Wednesday, 4 August 2010

John Manjiro: The First Japanese to Reach America


Introducing John Manjiro

by Prof. Tetsuo Kawasumi, Keio University

In 1841 at the age of 14, John Manjiro, whose fishing vessel was wrecked in Ashizuri-oki, landed on Torishima Island, where he was rescued by a U.S. whaler and brought to America. He became the first Japanese to set foot on American soil.

Manjiro, taking the name "John Manjiro," was welcomed by the citizens of Fairhaven and New Bedford where he disembarked. With the warm interest of Captain Whitfield, he became the first Japanese student to receive an American elementary and intermediate education as well as a high school education in English, Mathematics, Navigation and Shipbuilding, History, and Geography. He also acted as First Mate on a whaling ship's 40-month journey around the world.

At 24, his thoughts turning to the importance of opening Japan and to his mother, he resolved to return to closed Japan, even at the pain of death. He departed Hawaii and landed in the Ryukyu Islands in 1851. Undergoing investigation there, he then went further in the Ryukyus and on to Nagasaki and Tosa, where he was repeatedly interrogated for the crime of contravening the nation's policy of isolation.

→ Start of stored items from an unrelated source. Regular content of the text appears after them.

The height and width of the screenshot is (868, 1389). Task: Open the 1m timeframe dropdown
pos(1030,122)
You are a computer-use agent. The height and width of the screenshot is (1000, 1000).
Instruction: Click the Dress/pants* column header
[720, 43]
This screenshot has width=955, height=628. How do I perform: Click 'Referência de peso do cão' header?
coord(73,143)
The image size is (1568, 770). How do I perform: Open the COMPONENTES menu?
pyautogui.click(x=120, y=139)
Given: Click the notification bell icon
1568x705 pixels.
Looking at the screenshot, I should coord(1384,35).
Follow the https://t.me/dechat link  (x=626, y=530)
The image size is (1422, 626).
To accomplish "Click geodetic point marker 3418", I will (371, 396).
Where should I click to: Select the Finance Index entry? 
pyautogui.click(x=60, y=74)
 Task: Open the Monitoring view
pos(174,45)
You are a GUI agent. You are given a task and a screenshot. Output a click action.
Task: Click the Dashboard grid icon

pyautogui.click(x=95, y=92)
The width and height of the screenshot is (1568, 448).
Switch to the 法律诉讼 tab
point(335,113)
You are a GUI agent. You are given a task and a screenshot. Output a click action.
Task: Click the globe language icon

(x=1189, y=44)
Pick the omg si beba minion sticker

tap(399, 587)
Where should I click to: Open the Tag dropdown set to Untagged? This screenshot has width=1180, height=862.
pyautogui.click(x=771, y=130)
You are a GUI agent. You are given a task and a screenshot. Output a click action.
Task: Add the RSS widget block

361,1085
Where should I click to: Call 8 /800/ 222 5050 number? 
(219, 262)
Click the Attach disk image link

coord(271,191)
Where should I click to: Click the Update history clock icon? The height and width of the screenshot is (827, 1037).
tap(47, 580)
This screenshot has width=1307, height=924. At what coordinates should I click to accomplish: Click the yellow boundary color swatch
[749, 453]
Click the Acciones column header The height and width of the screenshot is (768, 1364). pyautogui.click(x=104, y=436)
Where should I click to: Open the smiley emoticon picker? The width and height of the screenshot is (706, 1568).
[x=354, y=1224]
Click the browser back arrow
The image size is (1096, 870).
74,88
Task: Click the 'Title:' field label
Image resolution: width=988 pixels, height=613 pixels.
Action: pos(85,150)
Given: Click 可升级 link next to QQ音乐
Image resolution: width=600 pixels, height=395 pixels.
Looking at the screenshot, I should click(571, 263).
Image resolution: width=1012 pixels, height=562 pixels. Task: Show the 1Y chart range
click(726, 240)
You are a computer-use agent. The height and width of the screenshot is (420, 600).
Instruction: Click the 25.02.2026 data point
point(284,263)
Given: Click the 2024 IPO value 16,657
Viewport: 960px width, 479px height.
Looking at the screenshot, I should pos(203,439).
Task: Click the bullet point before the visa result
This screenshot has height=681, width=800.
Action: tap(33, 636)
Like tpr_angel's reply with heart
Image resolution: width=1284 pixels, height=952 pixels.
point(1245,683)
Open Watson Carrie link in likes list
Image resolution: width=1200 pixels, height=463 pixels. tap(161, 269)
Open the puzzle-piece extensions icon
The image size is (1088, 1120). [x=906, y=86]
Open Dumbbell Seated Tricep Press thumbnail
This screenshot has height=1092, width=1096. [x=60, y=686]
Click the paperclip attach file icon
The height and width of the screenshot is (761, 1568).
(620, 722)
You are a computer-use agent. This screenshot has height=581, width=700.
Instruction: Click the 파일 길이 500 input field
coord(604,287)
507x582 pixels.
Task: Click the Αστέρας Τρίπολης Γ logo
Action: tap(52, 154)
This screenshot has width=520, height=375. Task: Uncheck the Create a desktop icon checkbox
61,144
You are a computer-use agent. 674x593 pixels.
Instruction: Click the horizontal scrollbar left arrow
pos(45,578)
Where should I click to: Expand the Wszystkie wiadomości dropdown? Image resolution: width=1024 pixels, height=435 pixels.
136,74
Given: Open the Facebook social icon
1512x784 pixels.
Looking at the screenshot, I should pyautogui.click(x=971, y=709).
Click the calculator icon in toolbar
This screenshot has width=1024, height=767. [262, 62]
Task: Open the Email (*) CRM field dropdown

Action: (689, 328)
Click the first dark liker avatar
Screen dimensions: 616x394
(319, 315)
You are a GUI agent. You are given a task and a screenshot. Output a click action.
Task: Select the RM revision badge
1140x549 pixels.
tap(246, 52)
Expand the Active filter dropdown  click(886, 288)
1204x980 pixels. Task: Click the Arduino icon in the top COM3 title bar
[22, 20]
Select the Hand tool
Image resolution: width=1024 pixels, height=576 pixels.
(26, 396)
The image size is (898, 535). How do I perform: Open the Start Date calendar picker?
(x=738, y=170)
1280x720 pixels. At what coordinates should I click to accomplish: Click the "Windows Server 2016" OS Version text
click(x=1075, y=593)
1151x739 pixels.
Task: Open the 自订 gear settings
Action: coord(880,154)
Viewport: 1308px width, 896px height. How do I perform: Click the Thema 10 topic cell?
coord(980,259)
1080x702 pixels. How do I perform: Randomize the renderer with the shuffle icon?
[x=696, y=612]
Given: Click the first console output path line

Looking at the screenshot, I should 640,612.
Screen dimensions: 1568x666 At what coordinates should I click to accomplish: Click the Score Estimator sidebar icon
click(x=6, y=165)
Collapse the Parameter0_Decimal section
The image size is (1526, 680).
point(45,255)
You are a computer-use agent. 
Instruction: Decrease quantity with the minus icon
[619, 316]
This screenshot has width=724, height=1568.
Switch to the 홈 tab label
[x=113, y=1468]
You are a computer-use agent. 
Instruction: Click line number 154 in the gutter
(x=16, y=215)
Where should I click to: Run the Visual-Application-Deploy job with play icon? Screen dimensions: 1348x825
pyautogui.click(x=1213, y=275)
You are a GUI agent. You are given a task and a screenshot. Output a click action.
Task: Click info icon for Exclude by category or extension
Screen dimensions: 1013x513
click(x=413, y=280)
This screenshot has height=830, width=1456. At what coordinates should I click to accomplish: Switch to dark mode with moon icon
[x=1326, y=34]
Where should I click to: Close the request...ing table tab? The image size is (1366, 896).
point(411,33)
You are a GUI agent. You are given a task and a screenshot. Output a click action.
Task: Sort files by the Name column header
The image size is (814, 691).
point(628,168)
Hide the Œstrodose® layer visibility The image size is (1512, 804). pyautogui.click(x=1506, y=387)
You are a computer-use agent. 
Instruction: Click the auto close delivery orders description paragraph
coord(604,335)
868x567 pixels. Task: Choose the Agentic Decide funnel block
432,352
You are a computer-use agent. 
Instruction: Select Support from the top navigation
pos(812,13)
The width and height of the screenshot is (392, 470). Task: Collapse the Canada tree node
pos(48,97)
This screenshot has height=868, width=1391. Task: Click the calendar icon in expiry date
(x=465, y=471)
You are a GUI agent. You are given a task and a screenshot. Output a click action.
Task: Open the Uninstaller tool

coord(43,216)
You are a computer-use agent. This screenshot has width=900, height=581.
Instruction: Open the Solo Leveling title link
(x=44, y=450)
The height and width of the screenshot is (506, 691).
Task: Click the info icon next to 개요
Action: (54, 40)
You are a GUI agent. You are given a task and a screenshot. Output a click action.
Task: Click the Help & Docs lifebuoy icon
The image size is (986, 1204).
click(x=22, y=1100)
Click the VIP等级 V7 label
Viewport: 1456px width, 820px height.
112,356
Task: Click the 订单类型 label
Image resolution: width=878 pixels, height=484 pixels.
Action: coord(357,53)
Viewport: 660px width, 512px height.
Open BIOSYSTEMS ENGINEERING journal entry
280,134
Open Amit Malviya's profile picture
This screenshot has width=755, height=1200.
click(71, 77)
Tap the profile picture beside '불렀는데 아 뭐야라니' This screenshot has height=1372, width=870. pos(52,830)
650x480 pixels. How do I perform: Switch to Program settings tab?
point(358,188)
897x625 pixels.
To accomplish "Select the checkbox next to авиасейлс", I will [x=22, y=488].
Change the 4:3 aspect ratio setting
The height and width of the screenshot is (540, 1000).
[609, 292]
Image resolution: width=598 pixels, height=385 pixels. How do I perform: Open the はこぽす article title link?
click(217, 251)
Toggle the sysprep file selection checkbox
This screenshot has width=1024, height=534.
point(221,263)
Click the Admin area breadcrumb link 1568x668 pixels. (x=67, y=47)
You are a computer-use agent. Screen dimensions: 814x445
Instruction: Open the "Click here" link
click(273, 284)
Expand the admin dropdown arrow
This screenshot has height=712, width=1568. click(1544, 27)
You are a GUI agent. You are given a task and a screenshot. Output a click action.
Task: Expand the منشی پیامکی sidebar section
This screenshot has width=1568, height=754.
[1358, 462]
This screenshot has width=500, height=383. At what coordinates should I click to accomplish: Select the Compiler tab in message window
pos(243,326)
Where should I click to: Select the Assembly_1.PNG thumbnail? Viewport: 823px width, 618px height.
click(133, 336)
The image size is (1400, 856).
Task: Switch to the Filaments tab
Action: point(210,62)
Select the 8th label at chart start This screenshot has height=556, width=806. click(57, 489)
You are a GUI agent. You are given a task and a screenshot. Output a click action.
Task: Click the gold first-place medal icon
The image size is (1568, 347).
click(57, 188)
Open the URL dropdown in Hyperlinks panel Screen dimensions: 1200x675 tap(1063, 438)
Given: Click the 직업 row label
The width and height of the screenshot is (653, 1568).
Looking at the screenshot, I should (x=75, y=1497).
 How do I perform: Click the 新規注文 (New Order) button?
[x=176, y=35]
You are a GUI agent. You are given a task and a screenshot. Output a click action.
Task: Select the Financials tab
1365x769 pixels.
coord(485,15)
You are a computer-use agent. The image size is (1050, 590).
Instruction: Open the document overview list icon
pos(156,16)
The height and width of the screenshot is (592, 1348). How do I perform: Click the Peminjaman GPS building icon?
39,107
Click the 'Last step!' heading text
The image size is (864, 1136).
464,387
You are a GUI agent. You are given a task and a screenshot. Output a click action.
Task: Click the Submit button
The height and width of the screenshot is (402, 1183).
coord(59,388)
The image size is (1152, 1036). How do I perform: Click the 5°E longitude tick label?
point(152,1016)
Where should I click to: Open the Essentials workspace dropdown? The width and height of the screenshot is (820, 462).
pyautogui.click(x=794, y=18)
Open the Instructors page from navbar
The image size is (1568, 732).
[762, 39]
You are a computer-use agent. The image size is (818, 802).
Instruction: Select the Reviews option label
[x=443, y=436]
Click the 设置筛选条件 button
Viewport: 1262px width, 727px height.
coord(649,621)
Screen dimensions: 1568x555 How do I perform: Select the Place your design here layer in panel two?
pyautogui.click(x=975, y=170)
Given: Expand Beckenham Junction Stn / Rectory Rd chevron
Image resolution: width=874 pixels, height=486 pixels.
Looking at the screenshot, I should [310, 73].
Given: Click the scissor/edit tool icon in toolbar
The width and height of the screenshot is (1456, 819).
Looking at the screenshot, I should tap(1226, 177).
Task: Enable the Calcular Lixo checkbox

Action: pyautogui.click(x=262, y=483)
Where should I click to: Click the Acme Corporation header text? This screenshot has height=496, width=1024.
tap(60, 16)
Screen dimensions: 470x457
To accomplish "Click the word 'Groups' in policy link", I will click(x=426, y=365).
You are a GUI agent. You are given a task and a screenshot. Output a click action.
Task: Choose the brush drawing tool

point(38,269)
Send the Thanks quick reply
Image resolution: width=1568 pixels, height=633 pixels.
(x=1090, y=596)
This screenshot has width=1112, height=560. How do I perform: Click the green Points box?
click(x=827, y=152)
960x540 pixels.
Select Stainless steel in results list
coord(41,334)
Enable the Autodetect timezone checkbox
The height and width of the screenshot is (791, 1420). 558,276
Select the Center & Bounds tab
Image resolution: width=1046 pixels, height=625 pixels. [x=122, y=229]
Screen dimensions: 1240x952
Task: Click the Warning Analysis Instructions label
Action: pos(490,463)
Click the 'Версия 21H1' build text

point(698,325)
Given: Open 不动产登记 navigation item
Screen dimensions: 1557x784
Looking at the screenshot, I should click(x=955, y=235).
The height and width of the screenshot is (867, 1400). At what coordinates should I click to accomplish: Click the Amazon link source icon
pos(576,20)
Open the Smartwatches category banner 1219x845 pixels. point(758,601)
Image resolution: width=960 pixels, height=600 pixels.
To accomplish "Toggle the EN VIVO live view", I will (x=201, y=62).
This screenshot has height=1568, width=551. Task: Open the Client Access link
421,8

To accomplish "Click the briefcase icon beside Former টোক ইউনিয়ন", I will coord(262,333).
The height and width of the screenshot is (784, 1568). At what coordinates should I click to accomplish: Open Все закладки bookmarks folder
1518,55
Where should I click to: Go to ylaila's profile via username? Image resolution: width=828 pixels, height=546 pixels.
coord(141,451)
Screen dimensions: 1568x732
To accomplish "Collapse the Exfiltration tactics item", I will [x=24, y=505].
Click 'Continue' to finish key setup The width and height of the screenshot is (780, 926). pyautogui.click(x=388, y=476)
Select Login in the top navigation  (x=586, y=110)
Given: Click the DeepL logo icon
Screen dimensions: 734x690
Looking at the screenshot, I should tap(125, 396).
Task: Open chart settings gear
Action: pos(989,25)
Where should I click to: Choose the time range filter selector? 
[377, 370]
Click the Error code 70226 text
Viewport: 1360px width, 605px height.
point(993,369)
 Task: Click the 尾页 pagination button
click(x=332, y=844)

He was finally permitted to return to his home in Nakanohama in October of 1852, and mother and son enjoyed a moving reunion after their 12-year separation.

The Tosa government initially forbade him to leave his home town, "for travel abroad, needless to say, and for ocean-bound fishing journeys." It appeared that the order must dispel Manjiro's dream of appealing directly to the Shogun and becoming a force for the opening of Japan, but the urgency of the times demanded the technical and general knowledge that Manjiro had brought from America. Manjiro had just three days and nights with his mother before he was called back by Yamanouchi Yodo, Lord of the Tosa Domain. He became a teacher at the Tosa School, lecturing on American democracy, on freedom and equality, on the independent spirit, and on his travels on the world's seas, and it is said that he greatly influenced Sakamoto Ryoma and Goto Shojiro.

In 1853 America's Admiral Perry came demanding the opening of Japan. The bakufu speedily ordered Manjiro's appearance and he became a Shogunal retainer, dedicating himself to some of the nation's most pressing problems. "America greatly hopes to enjoy a deep and abiding friendship with Japan," he told the Shogunate. "America does not come with suspicious designs but with a full and open heart." With this encouragement, the Shogunate discarded the laws of over 200 years' standing and took the first step toward opening the country. It is impossible to measure the service rendered by Manjiro in enabling Japan to accept the Japan-United States Friendship Treaty.

America's 30th president, Coolidge, was later to say, "When John Manjiro returned to Japan, it was as if America had sent its first ambassador. Our envoy Perry could enjoy so cordial a reception because John Manjiro had made Japan's central authorities understand the true face of America."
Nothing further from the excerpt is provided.